For this assessment, you will determine the relevant statistical tests to apply to the analysis of a data set, and then write a 3–4 page interpretation of the results of your analysis. This assessment will ask you to select, apply, and interpret the results of a variety of statistical tests on a health care data set. This may include tests you have learned about or applied previously in the course, or the new nonparametic -Test which is presented in the resources for this assessment. The challenge is using what you have learned to determine the best course of action to complete the interpretative tasks the assessment lays out for you. This attempts to mirror real-world situations where the data or statistical analysis could be approached in a variety of different ways. To decide which statistical test to use for the various dependent variables to be analyzed, one must first know more about the data type (measurement level) within those variables. Public health researchers are often involved in collaborating in the design, development, and analysis of community initiatives of varying complexity. While this course alone will not provide sufficient training for you to act as a statistical consultant, it does offer a broad and practice-based analytic foundation that can position you to better understand and more fully contribute to real-world project teams. Building on the basic statistical concepts and analytical techniques of the previous units, this assessment is an opportunity to use your cumulative quantitative-analysis skills to address a broad set of real-world research questions. By successfully completing this assessment you will address the following scoring guide criteria, which align to the indicated course competencies. Complete the following for this two-part assessment. The following statistical analysis software is required to complete your assessments in this course: You have access to the more robust IBM SPSS Statistics GradPack. Please refer to the page on Campus for general information on SPSS software, including the most recent version made available to Capella learners.

Introduction

In this assessment, we will be examining a health care data set and applying appropriate statistical tests to analyze the data. To determine the best statistical tests to use, we need to consider the measurement level of the variables within the data. Public health researchers often collaborate in the design, development, and analysis of community initiatives, and having a strong foundation in statistical analysis can contribute to the success of these projects.

Objectives

The objectives of this assessment are twofold: first, to select and apply the appropriate statistical tests to analyze the health care data set, and second, to interpret the results of the analysis. This will require us to apply various statistical tests, including those previously learned in the course and the new nonparametric t-test discussed in the resources provided.

Data Analysis Process

To begin the data analysis process, we first need to determine the measurement level of the variables in the data set. There are four levels of measurement: nominal, ordinal, interval, and ratio. The measurement level of a variable determines the statistical tests that can be applied to it.

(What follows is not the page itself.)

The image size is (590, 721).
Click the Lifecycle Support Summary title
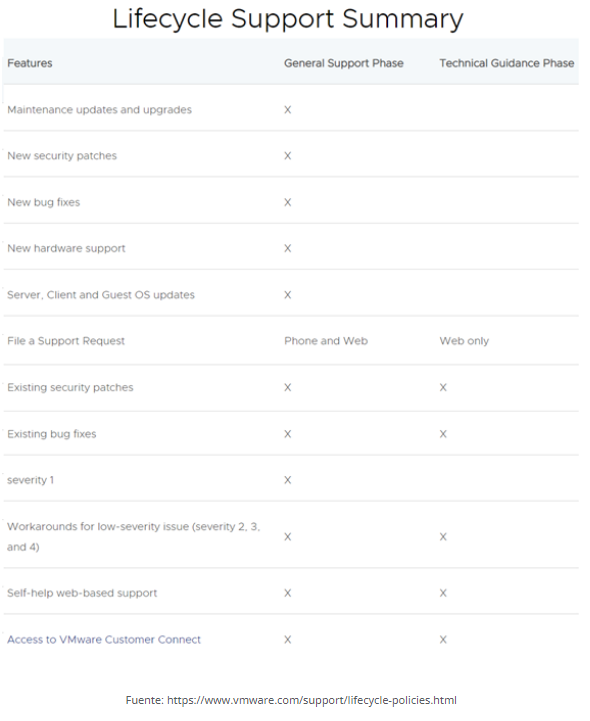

If a variable is at the nominal level, we can use tests such as the chi-square test or the binomial test. If the variable is at the ordinal level, we can use tests such as the Mann-Whitney U test or the Kruskal-Wallis test. For interval or ratio level variables, tests such as the t-test or analysis of variance (ANOVA) can be used.

Once we have determined the measurement level of each variable, we can select the appropriate statistical test for analysis. We will apply these tests to the health care data set and examine the results.

Interpretation of Results

After applying the statistical tests, we will interpret the results of the analysis. This involves understanding the statistical significance of the findings and making meaningful conclusions based on the data.

Statistical significance refers to the likelihood that the observed results are not due to chance. This is typically indicated by a p-value, which is the probability of obtaining results as extreme or more extreme than the ones observed, assuming the null hypothesis is true. A p-value below a certain threshold, typically 0.05, is considered statistically significant.

When interpreting the results, we need to consider the context of the research question and the practical significance of the findings. It is important to go beyond statistical significance and understand the implications of the results in real-world terms.

Conclusion

In conclusion, this assessment involves selecting and applying appropriate statistical tests to analyze a health care data set. By considering the measurement level of the variables, we can determine the most suitable statistical tests to use. The interpretation of the results involves understanding the statistical significance and making meaningful conclusions based on the data. By successfully completing this assessment, we will demonstrate our ability to apply statistical analysis to real-world research questions in a public health context.